=== REQUEST ===
Take the data from the line containing "The height and" through the line containing "point(756,171)" and recast it as a Markdown table with the columns Row and Line. Skip blank lines and leave the pictures out.

--- start of ENTRIES ---

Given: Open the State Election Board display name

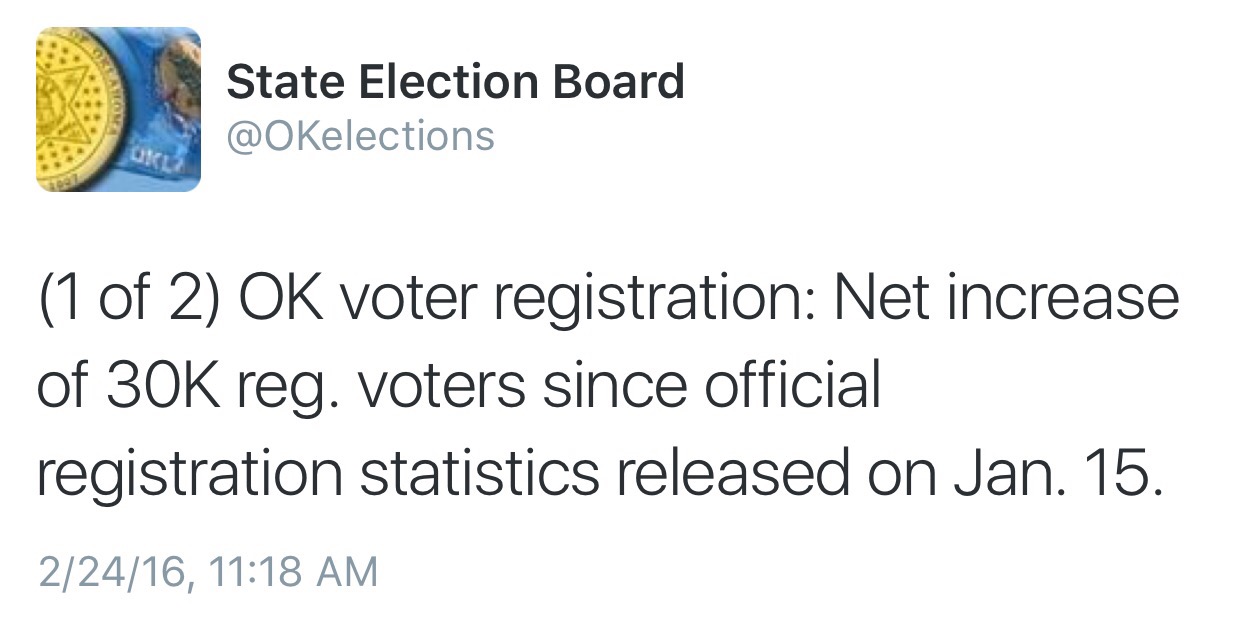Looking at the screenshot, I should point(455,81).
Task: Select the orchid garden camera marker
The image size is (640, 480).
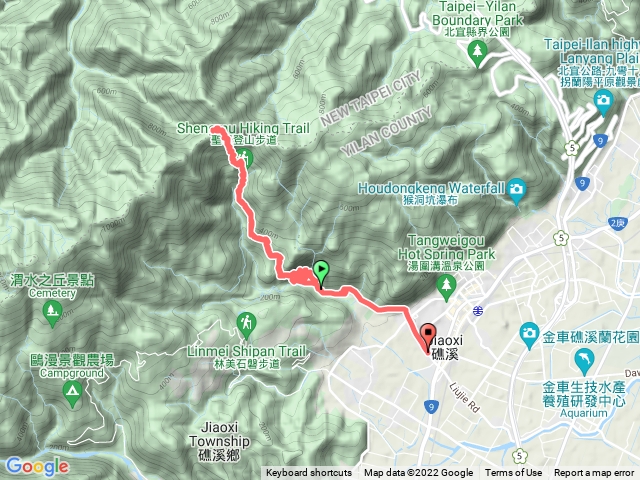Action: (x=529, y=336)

--- end of ENTRIES ---
--- start of ENTRIES ---

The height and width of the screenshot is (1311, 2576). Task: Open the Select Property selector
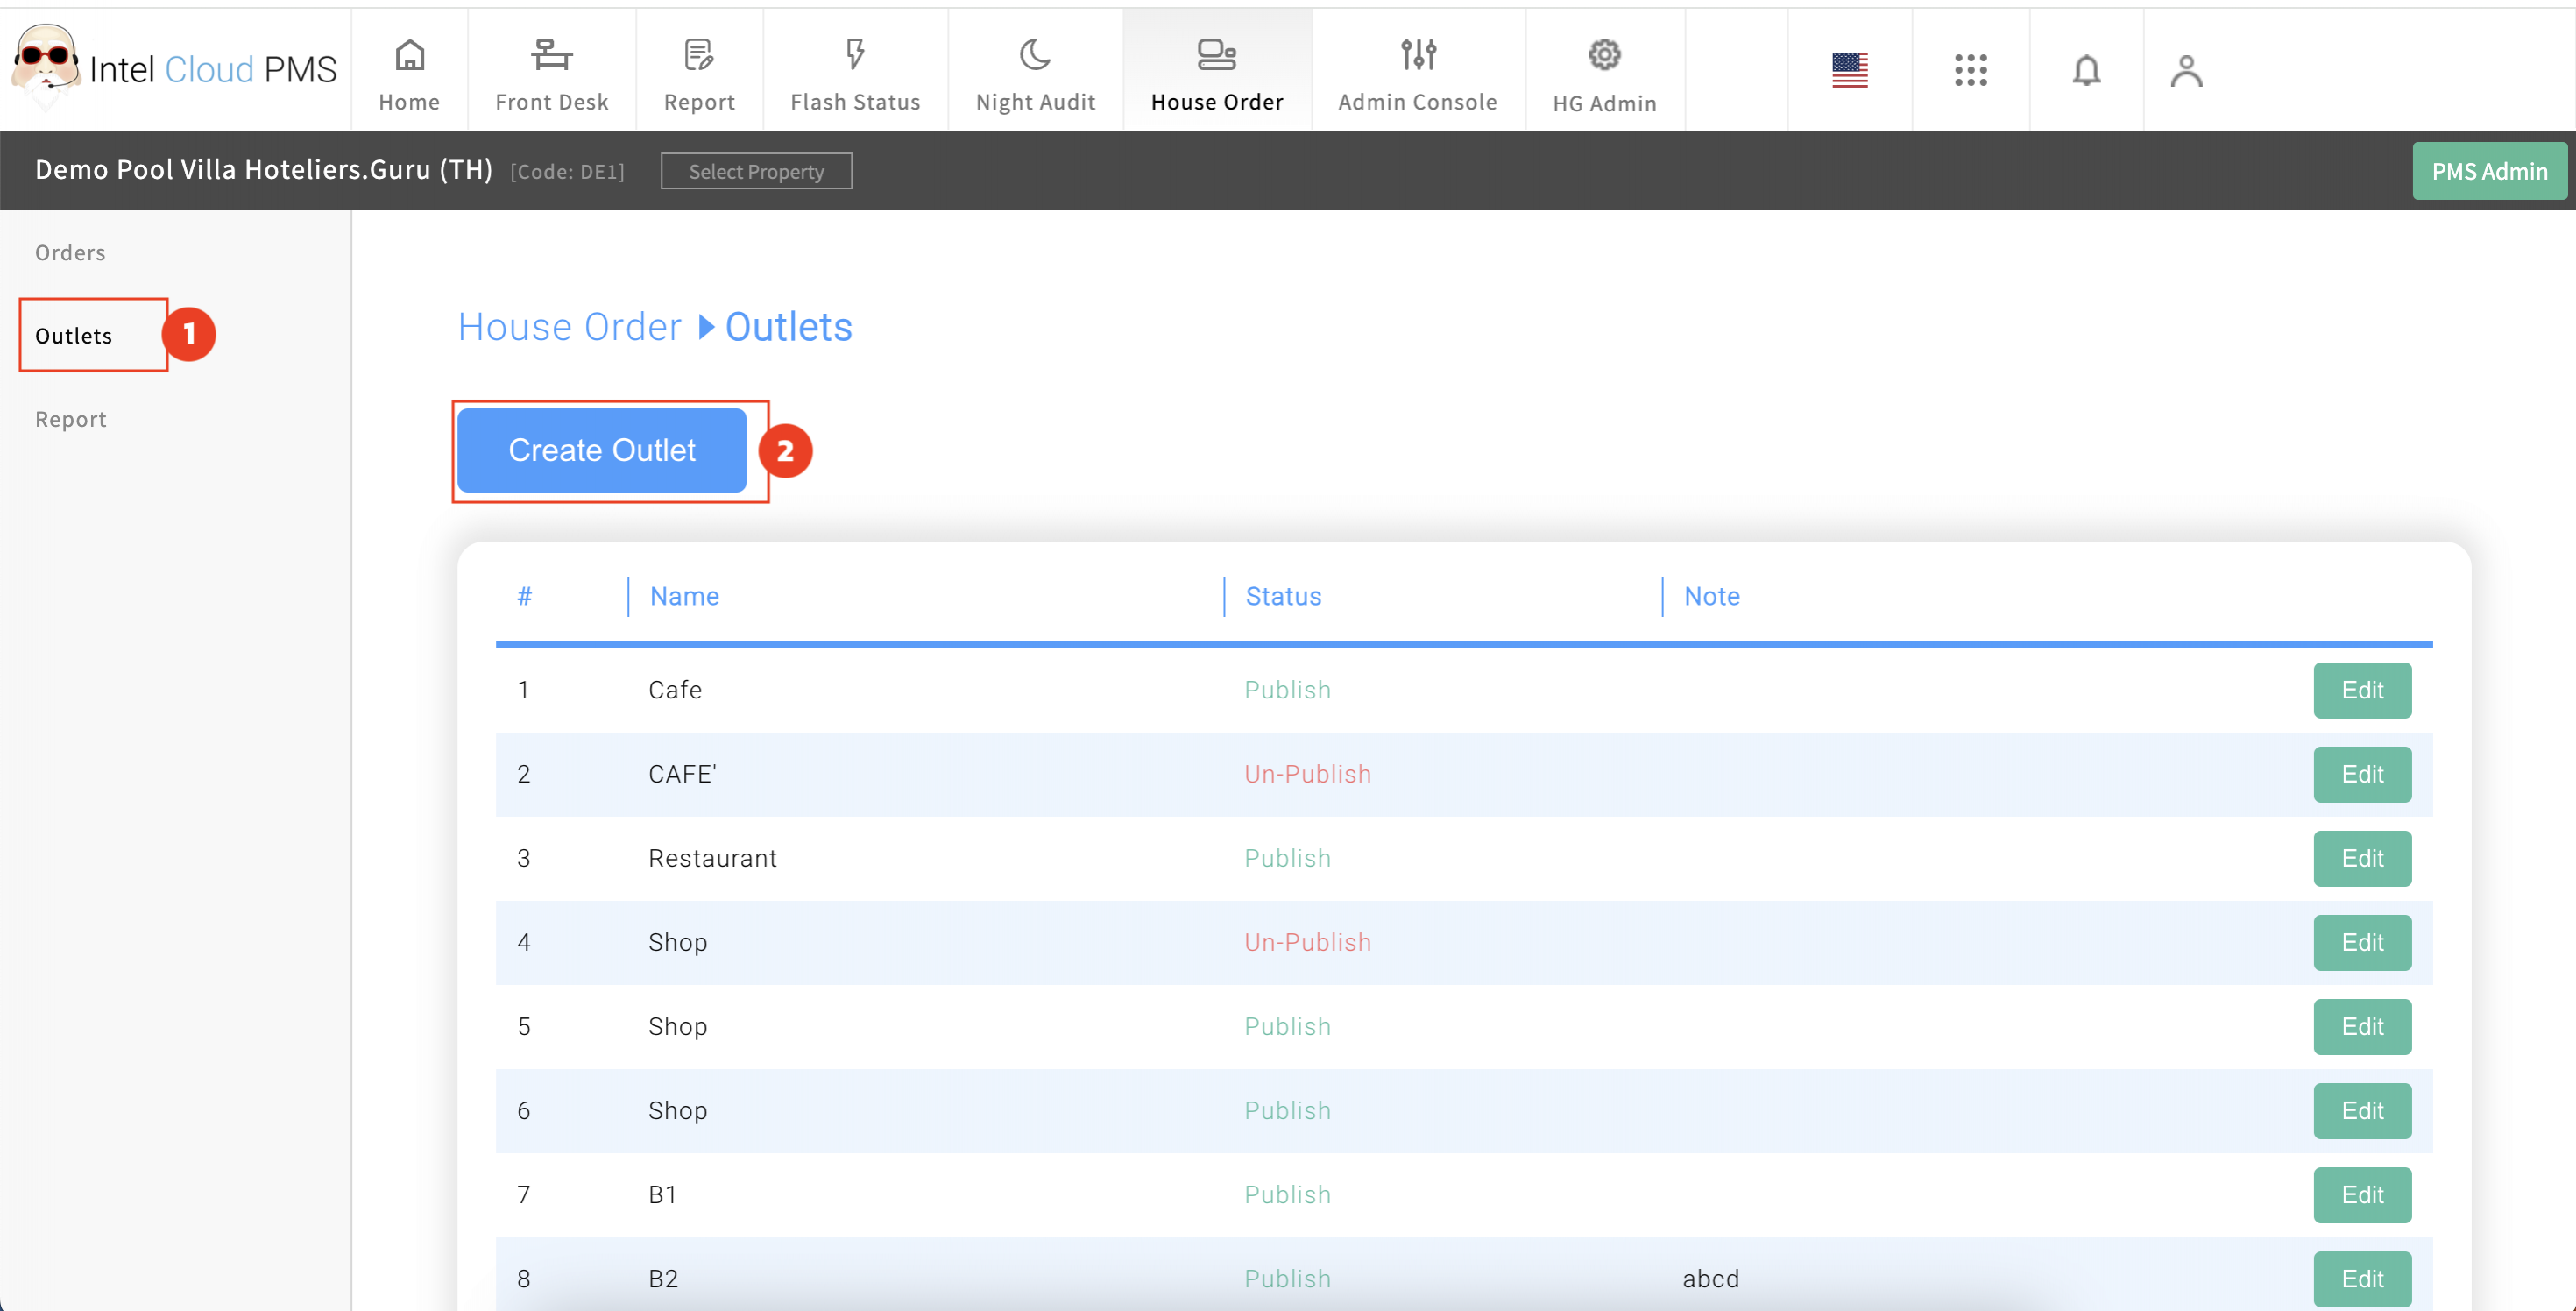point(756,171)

--- end of ENTRIES ---

=== RESULT ===
| Row | Line |
|---|---|
| 1 | The height and width of the screenshot is (1311, 2576). Task: Open the Select Property selector |
| 2 | point(756,171) |